First of all, I have always painted in layers. In acrylics the layers  of values, masses and glazes could be countless. In oils less so due to the drying time.  Imagine if you will, putting thirty hours or more into a large work only to realize something early on has gone awry. Imagine that as the work nears it’s end, each brush stroke becomes more and more of a risk that you will make a mistake that might ruin your painting. Or you might paint yourself into a corner that you don’t know how to get out of, find mistakes that it is too late to correct and suddenly the piece has become a frustration to you. Eventually you decide it’s time to leave well enough alone. After all you’ve always heard how it’s not good to overwork a painting.

Enter Photoshop (or whatever your favorite painting software is at the moment.) If you learn how to use layers right, it is practically non destructive. Any thing that you try, any change that you make, can be undone at any stage of your process. It can be redone too as long as you didn’t delete your layer.  If you haven’t mastered layers yet. I urge you to do so. Learn how to use them, group them, move them, link them, mask them and every other thing that can be done with them and I promise you, you will not regret the time you put into it.

Now that I can paint without fear of losing the groundwork that I lay down in a specific piece, I find myself more daring and better able to find what’s wrong and fix it. You learn from “fixing” mistakes, not making them.

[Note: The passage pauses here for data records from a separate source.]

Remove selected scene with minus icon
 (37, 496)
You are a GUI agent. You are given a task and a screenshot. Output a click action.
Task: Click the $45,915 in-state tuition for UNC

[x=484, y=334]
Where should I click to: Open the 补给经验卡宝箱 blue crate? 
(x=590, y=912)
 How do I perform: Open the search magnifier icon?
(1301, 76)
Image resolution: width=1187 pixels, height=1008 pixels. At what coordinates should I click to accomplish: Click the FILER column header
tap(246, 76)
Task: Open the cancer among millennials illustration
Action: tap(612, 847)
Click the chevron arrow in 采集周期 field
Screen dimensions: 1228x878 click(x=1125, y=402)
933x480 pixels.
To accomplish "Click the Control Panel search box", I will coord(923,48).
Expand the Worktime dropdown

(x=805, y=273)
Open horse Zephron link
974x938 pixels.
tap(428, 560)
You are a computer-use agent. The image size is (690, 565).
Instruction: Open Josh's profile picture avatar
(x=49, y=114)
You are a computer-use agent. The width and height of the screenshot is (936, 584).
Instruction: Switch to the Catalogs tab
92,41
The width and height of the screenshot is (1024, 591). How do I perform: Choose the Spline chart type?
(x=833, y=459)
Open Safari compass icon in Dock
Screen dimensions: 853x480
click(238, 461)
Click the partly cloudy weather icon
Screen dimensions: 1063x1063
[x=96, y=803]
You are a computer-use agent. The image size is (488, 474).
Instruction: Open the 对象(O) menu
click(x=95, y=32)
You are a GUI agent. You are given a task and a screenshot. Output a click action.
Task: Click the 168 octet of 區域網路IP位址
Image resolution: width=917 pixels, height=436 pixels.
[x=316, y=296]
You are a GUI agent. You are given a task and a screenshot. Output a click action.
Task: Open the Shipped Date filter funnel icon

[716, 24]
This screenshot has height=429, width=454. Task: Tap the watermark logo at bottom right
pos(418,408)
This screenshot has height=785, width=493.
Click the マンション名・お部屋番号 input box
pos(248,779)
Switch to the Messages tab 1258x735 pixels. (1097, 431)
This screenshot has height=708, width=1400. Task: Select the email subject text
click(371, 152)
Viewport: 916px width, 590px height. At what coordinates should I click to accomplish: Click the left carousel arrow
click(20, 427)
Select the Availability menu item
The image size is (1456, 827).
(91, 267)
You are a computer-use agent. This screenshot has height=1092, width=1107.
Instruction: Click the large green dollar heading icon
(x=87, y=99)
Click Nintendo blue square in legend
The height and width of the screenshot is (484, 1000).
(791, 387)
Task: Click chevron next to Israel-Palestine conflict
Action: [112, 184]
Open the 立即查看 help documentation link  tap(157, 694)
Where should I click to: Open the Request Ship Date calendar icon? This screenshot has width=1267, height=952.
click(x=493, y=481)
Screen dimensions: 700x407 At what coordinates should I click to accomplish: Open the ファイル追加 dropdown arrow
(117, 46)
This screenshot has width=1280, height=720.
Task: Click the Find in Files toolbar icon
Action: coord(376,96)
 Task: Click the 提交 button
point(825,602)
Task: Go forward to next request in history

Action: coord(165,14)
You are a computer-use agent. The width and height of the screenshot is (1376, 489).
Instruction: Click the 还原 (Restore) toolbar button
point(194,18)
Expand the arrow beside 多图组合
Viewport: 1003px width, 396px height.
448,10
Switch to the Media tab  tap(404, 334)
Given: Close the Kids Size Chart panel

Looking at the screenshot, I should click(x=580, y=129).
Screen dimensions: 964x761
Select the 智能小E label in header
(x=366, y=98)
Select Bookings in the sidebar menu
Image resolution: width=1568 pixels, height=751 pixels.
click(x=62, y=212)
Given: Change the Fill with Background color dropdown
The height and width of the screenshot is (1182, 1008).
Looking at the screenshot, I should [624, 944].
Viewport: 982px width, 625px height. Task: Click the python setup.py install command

Granted, until now I have mostly been digitally painting the illustrations. But I noticed the difference in my drawing skills in the past few months (all on the Wacom Intuous 4 tablet.) I felt my understanding grow  in the various disciplines for creating an image and found my inner painter, begging to try something more complex. Here is the results. No Photoshop tricks, no grids, no tracing. Just a reference photo to look at, the painting tools and layers.

 I am no master portraitist, but this is the best portrait that I have yet to paint.
I WILL get back to painting with actual paint eventually. It will be at least after the first Chase and Pip book is out, more likely after the second one is complete.  But I am confident that when I do get back to traditional painting, I will have learned some valuable skills to count on. I look forward to seeing the results.

Digital Portrait, Ashley Buffinet Hester, my youngest daughter.